24 de dezembro de 2009 | 16h25

SAULO LUZ – JORNAL DA TARDE

Sapato que ficou apertado, vestido largo, camiseta da cor errada e brinquedo que não funcionou. A partir de hoje, as lojas passam a ficar lotadas de consumidores cujo objetivo que não é comprar, mas trocar os presentes que não agradaram. Mas fica a pergunta: a loja sempre é obrigada a trocar?

De acordo com o Código de Defesa do Consumidor (CDC), o comércio só está obrigado a substituir o produto no caso de defeitos que não possam ser reparados em até 30 dias.

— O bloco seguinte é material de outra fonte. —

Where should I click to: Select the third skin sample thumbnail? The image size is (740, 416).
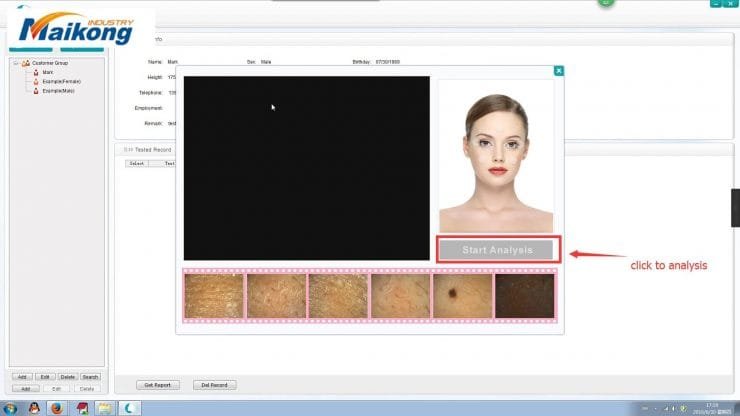(338, 295)
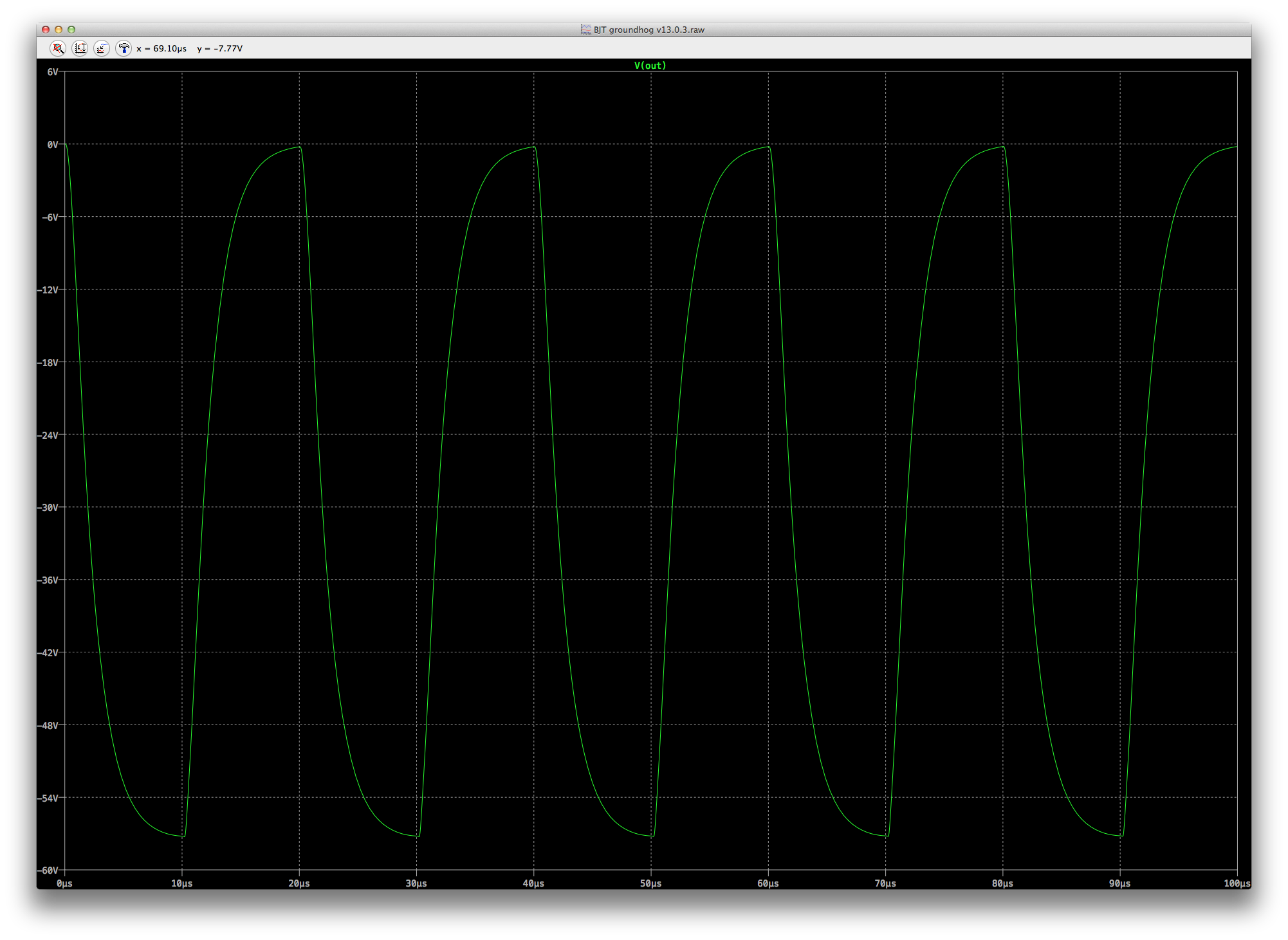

“Ou seja, a loja só tem de trocar produtos impossíveis de se consertar, como algumas peças de vestuário. Brinquedos e eletroeletrônicos, por exemplo, o estabelecimento pode encaminhar para manutenção. O cliente só tem direito a troca se o conserto não for feito em 30 dias”, afirma Valéria Cunha, assistente de direção do Procon-SP. Esgotado o prazo, o consumidor pode até solicitar a devolução do dinheiro ou um abatimento no preço.

Porém, muito comuns nessa época do ano são as trocas motivadas pela insatisfação do consumidor ou pelo produto que não serviu (roupas e sapatos). “Nesses casos, o CDC não estabelece obrigação para a empresa realizar a troca, que é mera política de concessão da própria loja”, lembra Mariana Ferraz, advogada do Instituto Brasileiro de Defesa do Consumidor (Idec).

Apesar disso, se o consumidor tiver como comprovar que o estabelecimento (ou mesmo, o vendedor) prometeu a possibilidade da troca, a loja tem de cumprir a promessa, ou o fato se caracteriza como quebra de contrato.

“Em época de Natal, muitas lojas utilizam a promessa de troca (de produto sem defeito)como atrativo para vender mais. Nesse caso, o consumidor tem o direito de exigir que o que foi ofertado seja cumprido”, completa Mariana.

Como prova da promessa da loja, o consumidor pode usar qualquer material publicitário (folhetos, catálogos, cartazes e até anúncios em jornais e revistas) que cite a possibilidade de troca.

“Algumas lojas fornecem até etiquetas prometendo a troca. O cuidado maior deve ocorrer no ato da compra. Um exemplo é pedir para o vendedor anotar na nota fiscal a possibilidade de troca”, lembra Valéria. “Se, mesmo com as provas, a empresa não realizar a troca, o consumidor procurar o Procon”, completa.